Así vive Germán Martitegui: vivienda ecológica en una isla del Delta, sin electricidad ni redes convencionales

El chef construyó un refugio de madera y fibras naturales al que solamente se llega en lancha. La casa prescinde de agua corriente y servicios urbanos.

Se trata de un espacio austero, integrado al paisaje y pensado para funcionar sin electricidad ni conexión a la red de agua corriente, de acuerdo con las imágenes e información difundidas sobre el proyecto.

Una casa a la que solamente se llega en lancha

El primer cambio comienza antes de entrar. No existen calles ni acceso en auto: para llegar es necesario recorrer el río en embarcación, una condición que obliga a planificar la estadía, los alimentos y todo lo que será necesario durante la visita.

La ubicación fue elegida para generar una separación concreta respecto de la vida urbana. El recorrido en lancha funciona como una transición hacia un ambiente marcado por el agua, la vegetación y los sonidos naturales del Delta.

La vivienda está rodeada por árboles y posee vistas abiertas hacia el río. En lugar de imponerse sobre el lote, la estructura acompaña el terreno y el paisaje ribereño, con una presencia visual deliberadamente discreta.

Madera y fibras naturales para integrarse al entorno

La construcción utiliza principalmente madera, fibras vegetales y otros materiales de aspecto natural. La paleta interior conserva tonos neutros y superficies simples, sin una acumulación de elementos decorativos ni terminaciones ostentosas.

La casa se encuentra levemente elevada sobre el terreno. Esta decisión ayuda a responder a las condiciones propias de las islas, donde las crecidas y la humedad obligan a pensar cuidadosamente el contacto entre la estructura y el suelo.

No obstante, que una casa utilice madera o materiales naturales no la vuelve ecológica de forma automática.

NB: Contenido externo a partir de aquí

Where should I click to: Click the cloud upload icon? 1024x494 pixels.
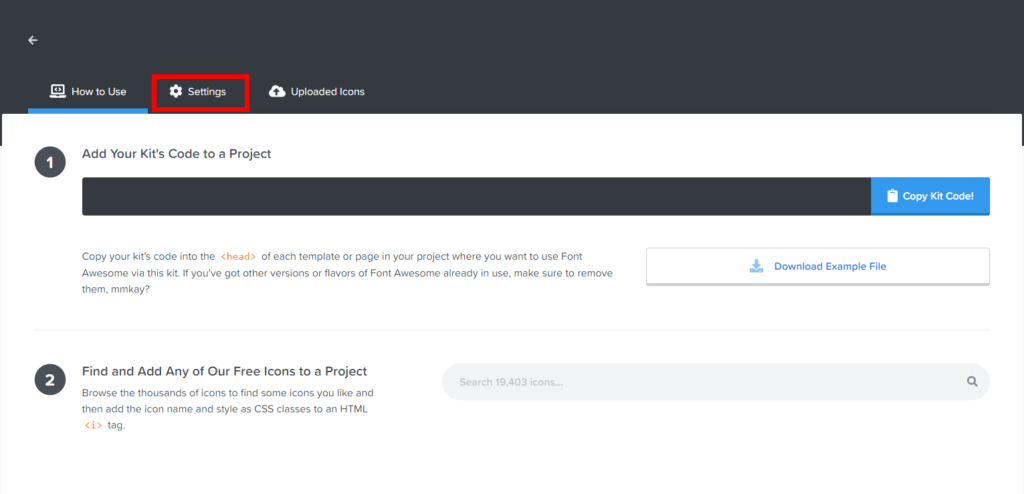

Su desempeño depende también del origen de esos materiales, su durabilidad, la protección contra la humedad y el mantenimiento que necesite con el paso del tiempo.

Cómo funciona una vivienda sin electricidad ni agua corriente

La falta de conexión eléctrica modifica toda la rutina. La luz natural organiza los horarios, no existen electrodomésticos convencionales y las actividades deben adaptarse a la cantidad de claridad disponible en cada momento.

La cocina, aun siendo la casa de uno de los chefs más conocidos del país, está equipada con elementos esenciales. No posee el despliegue tecnológico de un restaurante ni una batería de aparatos eléctricos: el espacio fue organizado para cocinar de manera básica y funcional.

La ausencia de agua corriente también exige otra logística. Las publicaciones que mostraron la vivienda no detallaron públicamente todo el sistema de abastecimiento, por lo que no corresponde afirmar que sea completamente autosuficiente sin conocer su funcionamiento técnico.

Ventilación cruzada en lugar de climatización artificial

Uno de los recursos centrales es la ventilación cruzada. Las aberturas fueron ubicadas para permitir el paso del aire y aprovechar las corrientes propias del ambiente ribereño.

La entrada de luz y la circulación natural buscan reducir la necesidad de ventiladores o equipos de aire acondicionado. Los grandes aleros y espacios semicubiertos también ayudan a crear zonas protegidas y a extender la vida cotidiana hacia el exterior.

El balcón ocupa un lugar importante. Más que un simple mirador, funciona como uno de los sectores elegidos para permanecer, descansar y observar el río y la vegetación circundante.